I found there an elderly man, who did not remain long.
When he went, Tocqueville said, ‘That is one of our provincial prefects. He has been describing to us the state of public feeling in the South. Contempt for the present Government, he tells us, is spreading there from its headquarters, Paris.
‘If the Corps Législatif is dissolved, he expects the Opposition to obtain a majority in the new House.
‘This,’ continued Tocqueville, ‘is a state of things with which Louis Napoleon is not fit to cope. Opposition makes him furious, particularly Parliamentary opposition. His first impulse will be to go a step further in imitation of his uncle, and abolish the Corps Législatif, as Napoleon did the Tribunat.
‘But nearly half a century of Parliamentary life has made the French of 1853 as different from those of 1803 as the nephew is from his uncle.

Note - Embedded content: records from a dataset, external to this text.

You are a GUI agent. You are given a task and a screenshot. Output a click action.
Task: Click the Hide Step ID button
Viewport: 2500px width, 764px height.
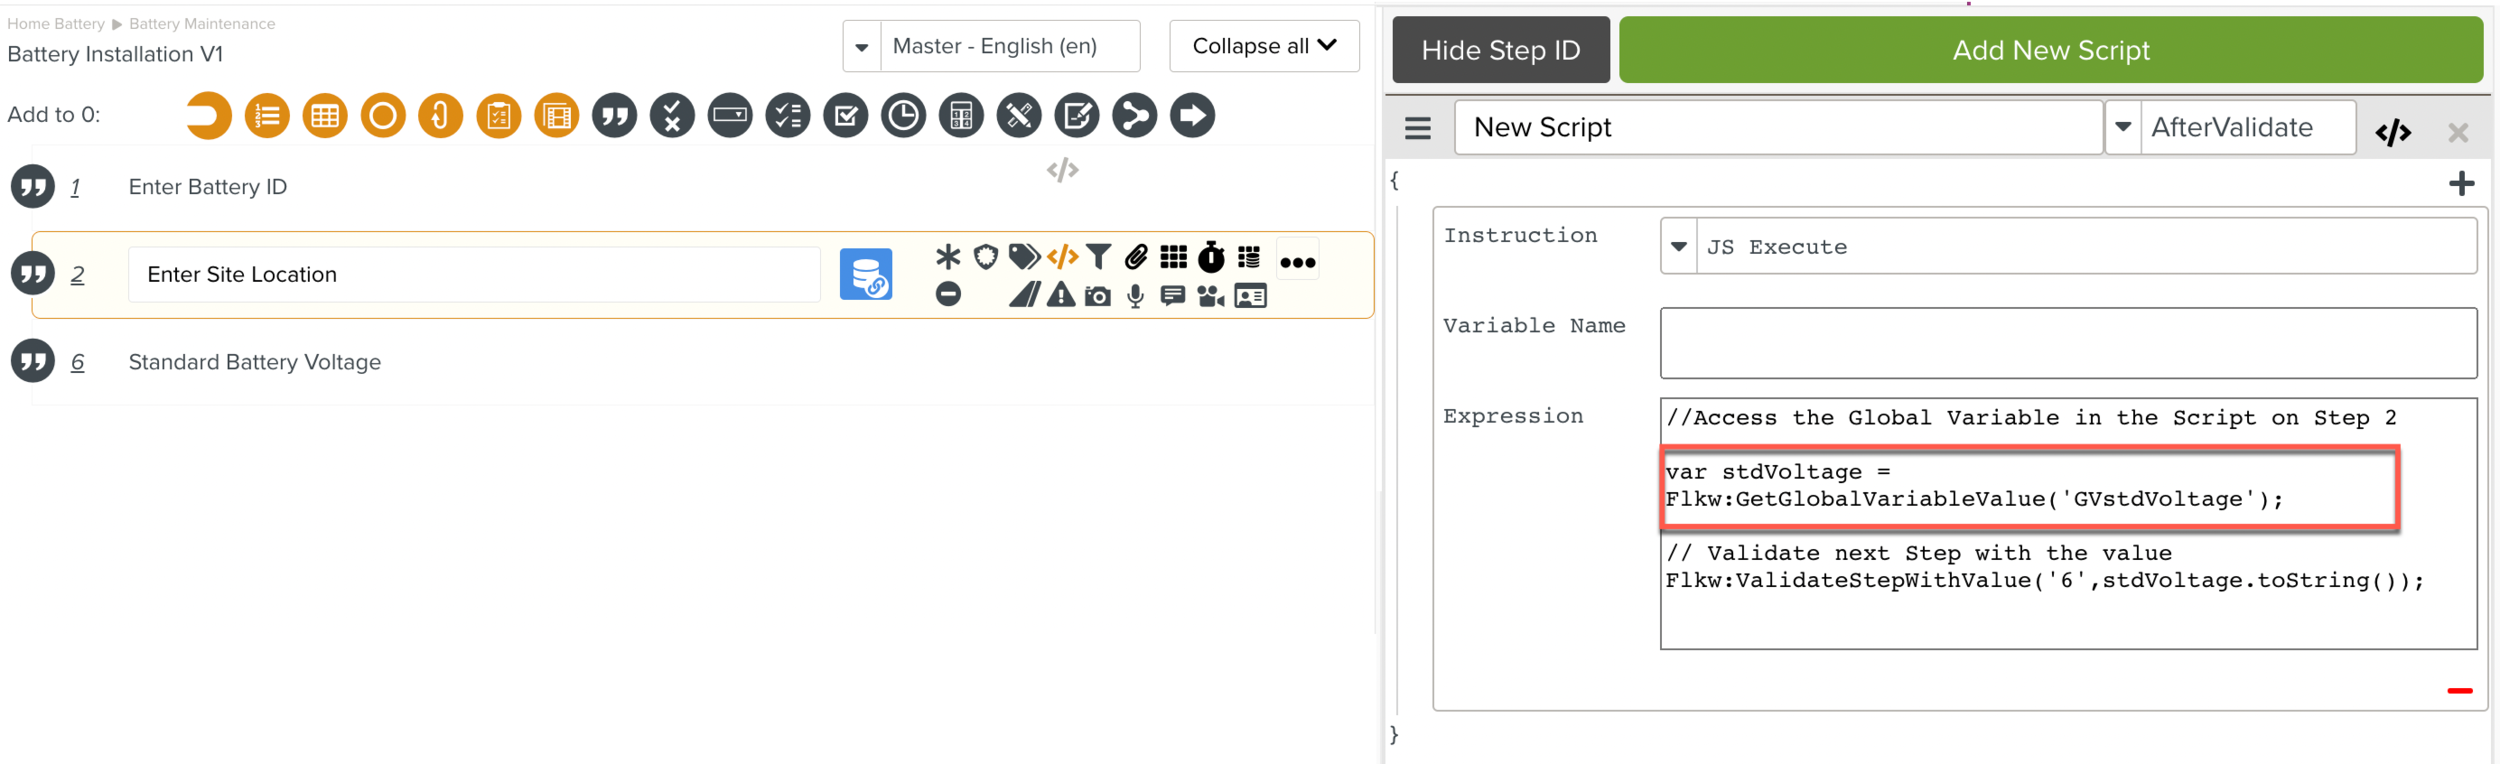[x=1500, y=50]
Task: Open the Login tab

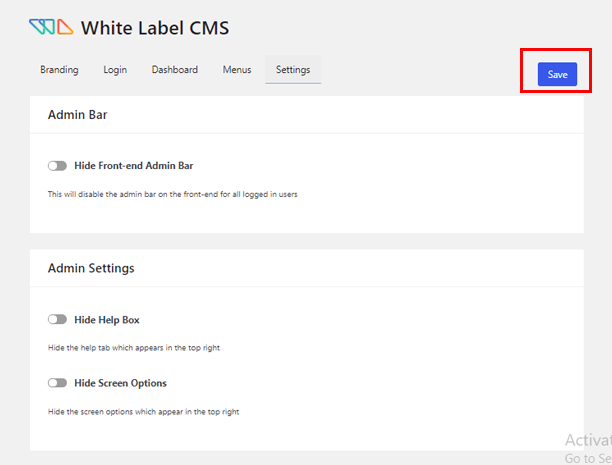Action: coord(115,70)
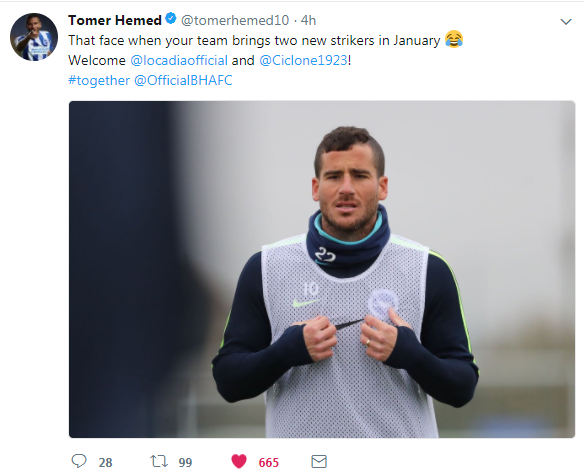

‘He will scarcely risk another coup d’état; and the only legal mode of abolishing, or even modifying, the Corps Législatif is by a plébiscite submitted by ballot to universal suffrage.
‘Will he venture on this? And if he do venture, will he succeed? If he fail, will he not sink into a constitutional sovereign, controlled by an Assembly far more unmanageable than we deputies were, as the Ministers are excluded from it?’
‘Will he not rather,’ I said, ‘sink into an exile?’
‘That is my hope,’ said Tocqueville, ‘but I do not expect it quite so soon as Thiers does.’